“Impossibly good”: The moment James Taylor got The Beatles’ seal of approval
To be the Hall of Fame-inducted, six-time Grammy-winning rocker with the name of James Taylor should probably not incur issues of self-esteem, unless the most respected ears in music are in the room, that is.
It’s coming up to six decades to a day that changed the now 20-album strong Bostonian’s life, as he faced the scrutiny of The Beatles themselves.
A 19-year-old with a small opioid habit and a lot of ambition made a trip to London after a failed attempt at collaborating with his first band, Flying Machine, so he recorded a 20-minute demo that he got to Peter Asher, the new talent scout for The Beatles’ new Apple label. As hindsight would have assumed to be a given, Mr Asher saw a walking hit when he heard one, and secured the singer an audition with none other than George Harrison and Paul McCartney.
“The Beatles’ offices were in Baker Street then, and I auditioned there,” Taylor recalled during an interview with Uncut, “Paul recalls my playing with him and George in a small room. They asked Peter if he would like to produce me, and he said, ‘Yeah’.” That monumental day made a teenage James Taylor the first non-British and outside artist to be signed to The Beatles’ label.
“It was unbelievable,” he giddily recalled in 2021 while speaking to Guitar World, “To be in London, the first person signed to their label in 1968, was really like catching the big wave”.

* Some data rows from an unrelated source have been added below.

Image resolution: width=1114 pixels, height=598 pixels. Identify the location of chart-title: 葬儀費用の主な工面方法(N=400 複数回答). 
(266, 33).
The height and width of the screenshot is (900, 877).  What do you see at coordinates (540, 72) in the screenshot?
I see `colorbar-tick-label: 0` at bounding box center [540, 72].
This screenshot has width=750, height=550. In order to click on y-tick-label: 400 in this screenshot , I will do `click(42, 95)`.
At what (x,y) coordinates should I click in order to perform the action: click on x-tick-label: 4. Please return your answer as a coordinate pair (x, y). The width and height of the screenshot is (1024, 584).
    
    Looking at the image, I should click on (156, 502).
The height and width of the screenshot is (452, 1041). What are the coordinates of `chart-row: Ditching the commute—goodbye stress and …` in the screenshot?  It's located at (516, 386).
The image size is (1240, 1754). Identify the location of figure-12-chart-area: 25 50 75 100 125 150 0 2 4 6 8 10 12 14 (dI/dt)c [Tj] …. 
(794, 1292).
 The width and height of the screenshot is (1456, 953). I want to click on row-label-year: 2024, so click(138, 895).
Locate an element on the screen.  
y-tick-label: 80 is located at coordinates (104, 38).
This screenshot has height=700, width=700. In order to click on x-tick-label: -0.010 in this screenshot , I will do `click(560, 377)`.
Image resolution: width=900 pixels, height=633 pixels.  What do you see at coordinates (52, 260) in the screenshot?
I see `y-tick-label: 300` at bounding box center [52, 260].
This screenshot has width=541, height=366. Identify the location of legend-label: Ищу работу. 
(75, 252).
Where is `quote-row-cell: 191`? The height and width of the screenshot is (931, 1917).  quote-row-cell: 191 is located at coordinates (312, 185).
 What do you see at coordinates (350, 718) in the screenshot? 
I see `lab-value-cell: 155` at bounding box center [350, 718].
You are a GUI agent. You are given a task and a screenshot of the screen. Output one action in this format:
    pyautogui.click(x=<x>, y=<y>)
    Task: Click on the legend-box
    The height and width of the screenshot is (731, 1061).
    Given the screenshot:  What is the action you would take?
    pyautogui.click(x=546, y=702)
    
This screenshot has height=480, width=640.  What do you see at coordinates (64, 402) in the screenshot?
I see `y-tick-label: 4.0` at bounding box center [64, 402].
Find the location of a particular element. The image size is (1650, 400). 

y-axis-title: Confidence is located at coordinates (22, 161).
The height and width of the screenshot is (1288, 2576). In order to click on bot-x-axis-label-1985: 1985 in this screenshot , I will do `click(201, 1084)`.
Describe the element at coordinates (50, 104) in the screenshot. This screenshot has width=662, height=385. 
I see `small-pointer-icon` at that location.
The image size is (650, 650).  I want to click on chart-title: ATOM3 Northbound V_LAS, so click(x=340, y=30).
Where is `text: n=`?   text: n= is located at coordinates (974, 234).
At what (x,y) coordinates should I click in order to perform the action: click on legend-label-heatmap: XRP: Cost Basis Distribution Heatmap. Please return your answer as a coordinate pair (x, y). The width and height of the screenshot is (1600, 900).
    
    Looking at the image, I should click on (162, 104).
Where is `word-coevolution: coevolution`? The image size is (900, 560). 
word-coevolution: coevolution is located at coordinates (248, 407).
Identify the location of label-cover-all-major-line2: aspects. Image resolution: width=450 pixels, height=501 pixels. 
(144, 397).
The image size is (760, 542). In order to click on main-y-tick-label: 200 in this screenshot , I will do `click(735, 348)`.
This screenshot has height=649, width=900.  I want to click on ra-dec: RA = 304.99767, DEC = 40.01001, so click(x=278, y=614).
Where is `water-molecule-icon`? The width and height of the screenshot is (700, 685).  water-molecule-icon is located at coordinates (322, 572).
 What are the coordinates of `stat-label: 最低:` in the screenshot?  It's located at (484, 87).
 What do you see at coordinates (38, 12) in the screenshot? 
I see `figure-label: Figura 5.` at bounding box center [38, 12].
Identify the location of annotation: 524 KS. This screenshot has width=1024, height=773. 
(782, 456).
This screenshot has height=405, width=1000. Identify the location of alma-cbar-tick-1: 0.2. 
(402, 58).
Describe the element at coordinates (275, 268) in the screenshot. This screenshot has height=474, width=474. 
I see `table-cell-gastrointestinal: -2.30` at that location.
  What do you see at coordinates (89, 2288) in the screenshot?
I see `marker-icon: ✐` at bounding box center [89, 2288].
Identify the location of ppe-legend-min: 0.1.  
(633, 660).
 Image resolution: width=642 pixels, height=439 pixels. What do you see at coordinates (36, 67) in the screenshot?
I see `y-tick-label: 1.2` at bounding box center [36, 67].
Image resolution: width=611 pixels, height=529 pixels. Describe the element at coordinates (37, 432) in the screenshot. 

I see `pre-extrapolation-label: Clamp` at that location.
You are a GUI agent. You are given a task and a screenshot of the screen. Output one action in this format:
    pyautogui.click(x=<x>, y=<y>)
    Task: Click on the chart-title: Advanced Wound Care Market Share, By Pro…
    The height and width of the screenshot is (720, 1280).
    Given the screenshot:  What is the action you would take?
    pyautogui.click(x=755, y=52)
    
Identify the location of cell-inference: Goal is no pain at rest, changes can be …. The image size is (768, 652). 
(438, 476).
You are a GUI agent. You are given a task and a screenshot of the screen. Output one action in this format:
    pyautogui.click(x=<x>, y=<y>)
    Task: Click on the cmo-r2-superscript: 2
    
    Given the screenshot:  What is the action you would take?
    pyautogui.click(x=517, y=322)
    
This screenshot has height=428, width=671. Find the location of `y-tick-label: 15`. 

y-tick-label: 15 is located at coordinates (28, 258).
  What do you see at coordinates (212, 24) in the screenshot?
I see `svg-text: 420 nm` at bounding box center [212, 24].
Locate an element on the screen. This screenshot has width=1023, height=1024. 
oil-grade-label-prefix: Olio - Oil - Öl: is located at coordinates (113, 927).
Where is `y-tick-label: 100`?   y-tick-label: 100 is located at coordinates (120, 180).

At the time, the Fab Four had been recording their ninth studio album, known as the White Album, at Soho’s Trident studios, since Abbey Road did not have a working eight-track machine, and Taylor recorded his debut album between their recording sessions. Both Harrison and McCartney went on to play on his album James Taylor, which was released in 1969 to critical success. However, the label’s change in direction meant that most acts that were not The Beatles got dropped, but Peter Asher kept on producing him.
Nonetheless, Taylor still remembers the Beatles on good terms: “We are still good and dear friends. Although, in my opinion, the first album was a little over-produced, to have been acknowledged by and green-lighted by The Beatles was for me like a dream.”
The partnership lived on in The Beatles’ own work, too, as Taylor’s auditioning song ‘Something In The Way She Moves’ later went on to inspire The Beatles’ ageless hit ‘Something’. After being sung to by this powerful young voice, Harrison made it ‘Something’ of his own for 1969’s Abbey Road. Although his generosity could have been seen as young naivety, Taylor was seemingly happy to share the track: “I don’t think he intentionally ripped anything off, and all music is borrowed from other music,” he explained in the book Hearts of Darkness: James Taylor, Jackson Browne, Cat Stevens, and the Unlikely Rise of the Singer-Songwriter.
Although he later went on to have his stardom in another continent, for another label, and long after The Beatles split, that moment in a room in London with the band’s approval was fundamental to a young man’s success: “That was like something that would happen in a sort of daydream. It was just totally improbable and impossibly good”.